Indian aid operation in Bangladesh

The Ministry of External Affairs of India launched the Operation Insaniyat to help Bangladesh in overcoming the humanitarian crisis, due to the large influx of the Myanmar refugees to Bangladesh. Due to the Military crackdown in the Rakhine state these Rohingya Muslims fled Myanmar and turned to Bangladesh in large numbers. The aid consisteded of all the basic items which were instantly required by the distressed people at the moment such as pulses, rice, sugar, salt, cooking oil, biscuits, mosquito nets, ready to eat noodles and others.

According to the UN reports, after the clashes between the Rohingya people and the military around 3,79,000 people fled Myanmar. Also large number of people were killed in this clash and Rohingya villages were burnt in large numbers. The relief products were planned to be delivered in multiple consignments, of which the first one was delivered to south eastern port city of Chittagong on 14 Sep, 2017.

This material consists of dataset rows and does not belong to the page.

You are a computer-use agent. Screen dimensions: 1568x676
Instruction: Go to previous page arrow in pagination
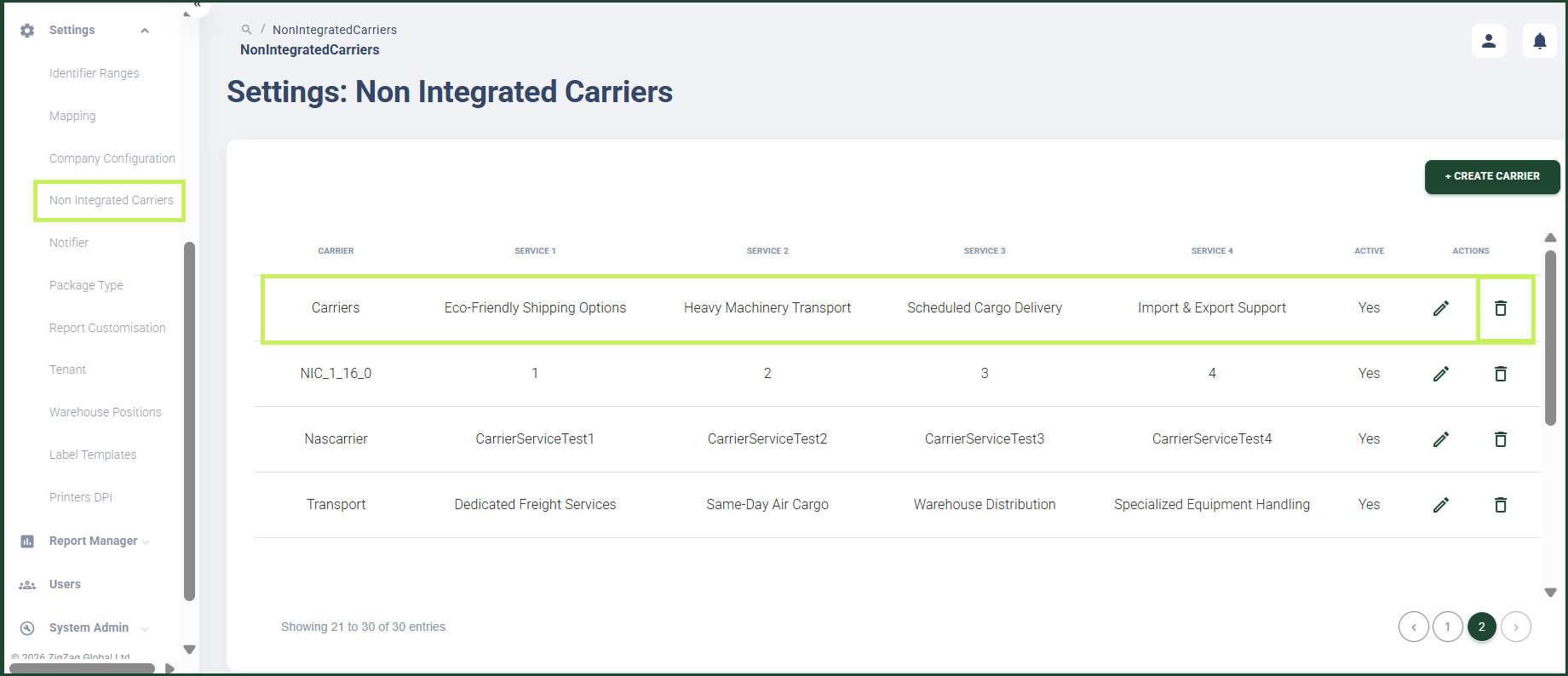tap(1413, 627)
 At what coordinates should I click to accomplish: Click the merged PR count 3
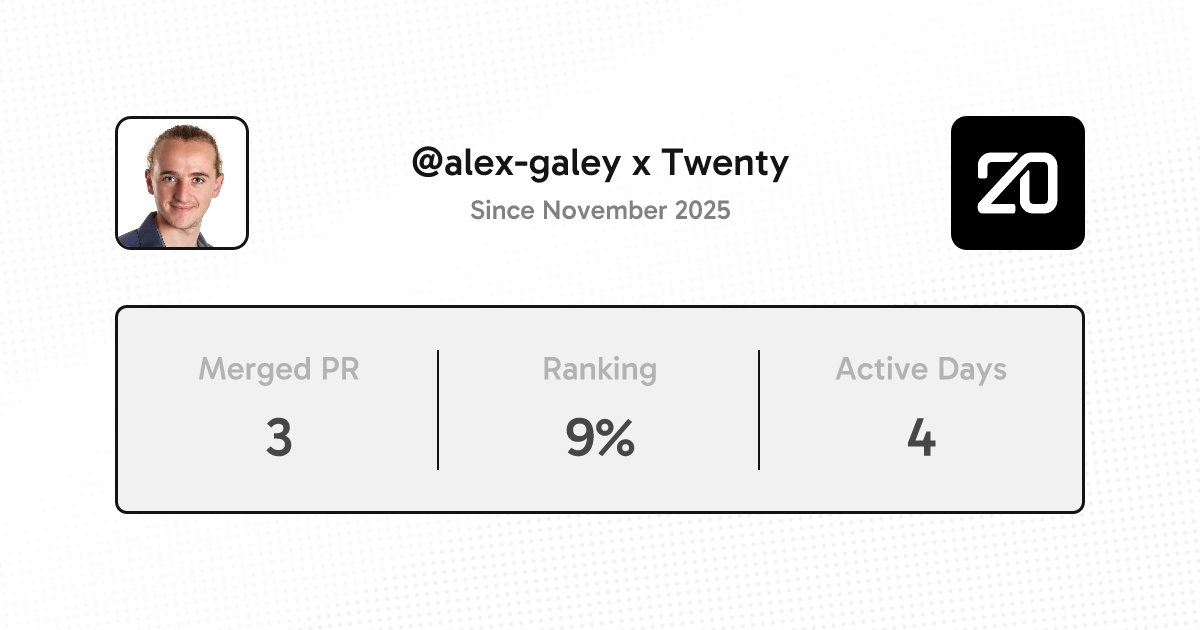pyautogui.click(x=278, y=438)
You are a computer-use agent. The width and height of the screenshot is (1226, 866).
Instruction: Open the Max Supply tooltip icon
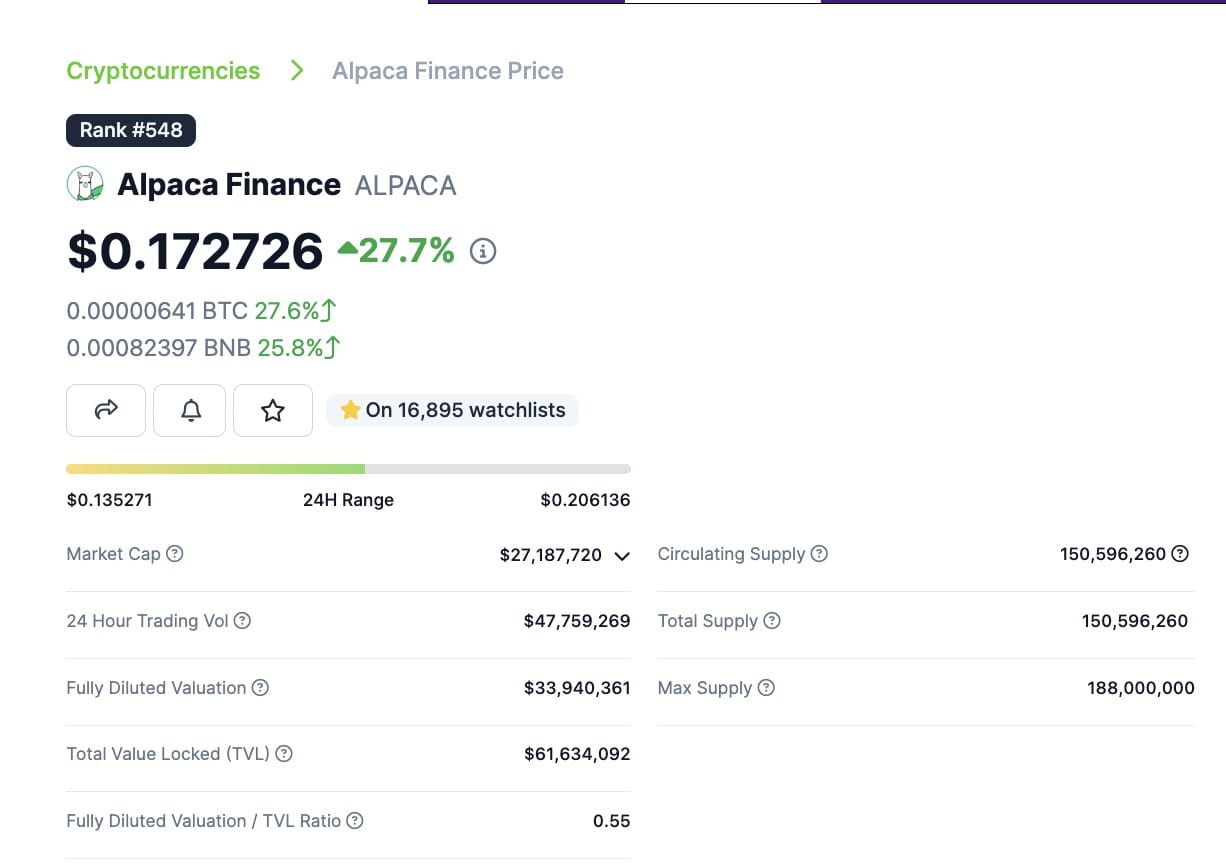[765, 687]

The second consignment consisted of all the items necessarily required by the Rohingya women and children living in the camps. It contained 61 tonnes of baby food, 104 tonnes of milk powder, 102 tonnes of dried fish, 50,000 raincoats and pairs of gum boots. An Amount of US $25 Million as development assistance for the Rakhine state was also declared by India in December, 2017.